-------- EXERCISE MATERIALS

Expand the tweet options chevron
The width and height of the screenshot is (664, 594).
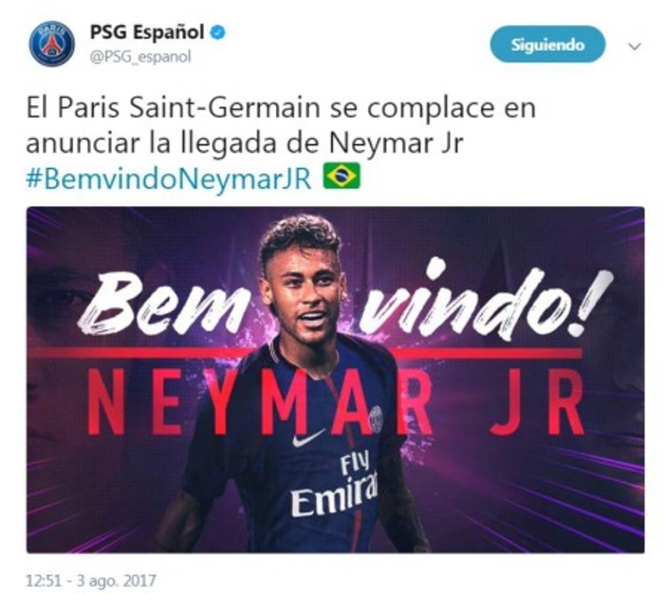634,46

----------------
-------- EXERCISE MATERIALS

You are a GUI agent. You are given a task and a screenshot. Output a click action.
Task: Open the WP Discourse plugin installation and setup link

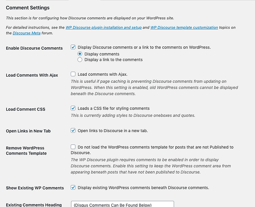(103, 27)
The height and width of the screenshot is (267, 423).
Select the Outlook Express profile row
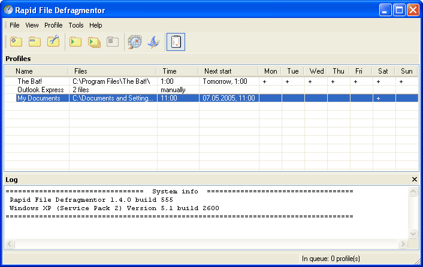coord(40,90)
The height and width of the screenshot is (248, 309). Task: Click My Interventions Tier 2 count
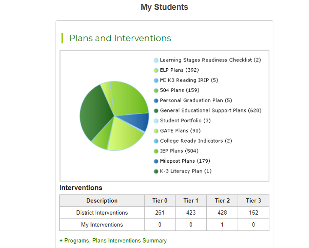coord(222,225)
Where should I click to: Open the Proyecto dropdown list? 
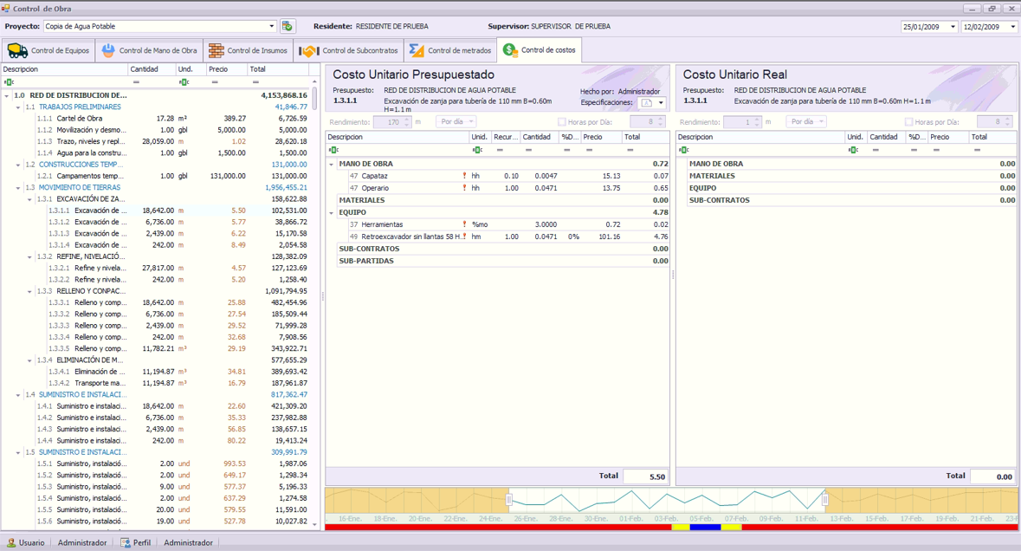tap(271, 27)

----------------
-------- EXERCISE MATERIALS

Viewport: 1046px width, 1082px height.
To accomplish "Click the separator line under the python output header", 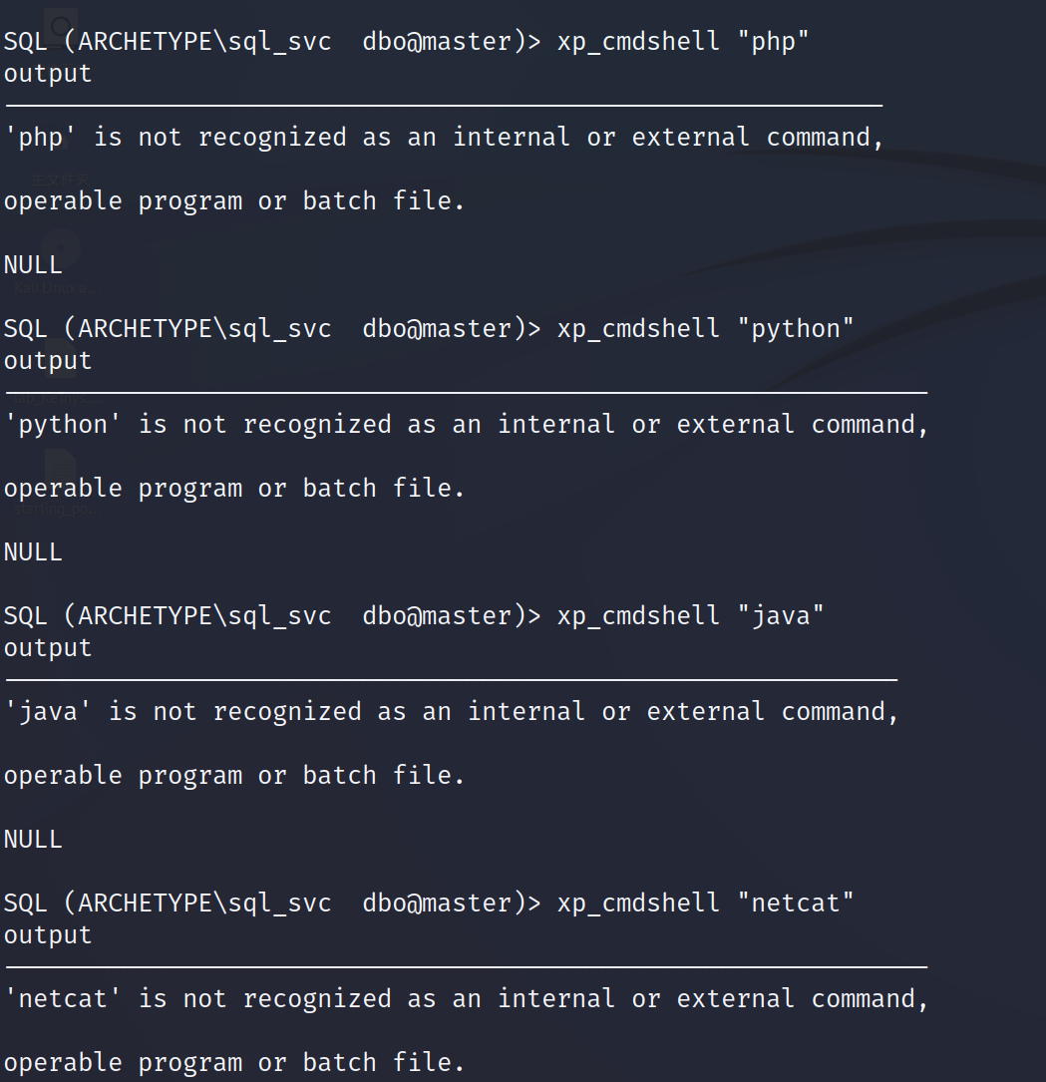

----------------

TASK TO COMPLETE: Set down again, word for word, every line from the one with "Viewport: 1046px width, 1082px height." to the one with "the separator line" in the entries above, and omit the pictures.

RESPONSE AREA:
Viewport: 1046px width, 1082px height.
To accomplish "Click the separator line under the python output header", 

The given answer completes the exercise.